A conceptual diagram of the inputs and the outputs of a BERT style model. At the end, the output corresponding to the [CLS] token will be used in next sentence prediction, and any masked tokens (in this case only one) will be passed through a dense network to generate a token prediction.
A conceptual diagram of the inputs and the outputs of a BERT style model. At the end, the output corresponding to the [CLS] token will be used in next sentence prediction, and any masked tokens (in this case only one) will be passed through a dense network to generate a token prediction.

Naturally, a brand-new model is bad at both of these things, but by updating the parameters of the model over many examples the model begins to understand language sufficiently to solve these two problems. More importantly, though, getting good at solving these problems naturally imbues the model with an understanding of language, which can be leveraged in further tasks.

Join IAEE
Join IAEE

Implementing BERT From Scratch

We’ve covered all the high-level ideas, let’s make a BERT model.

We’ll use PyTorch to build and pre-train our BERT model on data from Wikipedia articles ([license](https://huggingface.co/datasets/fancyzhx/amazon_polarity)). We’ll then fine tune our model on a sentiment analysis task (license).

Full code can be found here.

Setting up the Wikipedia Pre-Training Dataset

Alright, we’re going to be using the fabulous datasets library from Huggingface to download out data. We’re also going to use nltk (natural language tool kit) to divide our Wikipedia articles by sentence.

!pip install datasets
!pip install nltk

The Wikipedia dataset is pretty large, and I don’t want to sit around waiting for stuff while playing with this article, so I opted to load up the dataset in streaming mode so I could get a subset of the data.

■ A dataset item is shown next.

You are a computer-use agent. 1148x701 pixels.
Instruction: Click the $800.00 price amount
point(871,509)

from datasets import load_dataset
#the dataset is big, to make things easier we're going to be streaming a subset
dataset = load_dataset("wikipedia", "20220301.en", trust_remote_code=True, streaming=True)

I’m also going to install punkt through nltk , which is a sentence tokenizer we’ll be using to extract sentences from articles.

import nltk
nltk.download('punkt')

And now we can go ahead and download some data and extract some sentences.

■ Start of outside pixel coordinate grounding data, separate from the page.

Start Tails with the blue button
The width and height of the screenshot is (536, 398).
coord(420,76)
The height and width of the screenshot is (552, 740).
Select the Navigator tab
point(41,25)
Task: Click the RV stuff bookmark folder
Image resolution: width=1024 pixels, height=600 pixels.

"""Breaking wikipedia articles into sentences and paragraphs
"""

import itertools

num_articles = 10000
#getting n articles
articles = list(itertools.islice(dataset_iter, num_articles))

#getting paragraphs
paragraphs = []
for article in articles:
    paragraphs.extend(article['text'].splitlines())

#filtering paragraphs so they're hopefully actually paragraphs
paragraps = [p for p in paragraphs if len(p)>50]

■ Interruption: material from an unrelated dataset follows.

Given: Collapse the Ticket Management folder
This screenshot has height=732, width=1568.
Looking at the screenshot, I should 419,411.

#dividing paragraphs into sentences
divided_paragraphs = []
for p in paragraphs:
    divided_paragraphs.append(nltk.sent_tokenize(p))

#only using paragraphs with 3 or more sentences
divided_paragraphs = [pls for pls in divided_paragraphs if len(pls)>=3]
divided_paragraphs

You might notice I’m first dividing the article into paragraphs along newlines, I use nltk to turn those paragraphs into sentences, and I only used paragraphs that contain three or more sentences. This is just some back of the napkin data engineering I experimented with which seemed to, more often than not, get me decent data to play with. At the end of this block of code we have divided_paragraphs , which is a list of paragraphs which are themselves a list of sentences.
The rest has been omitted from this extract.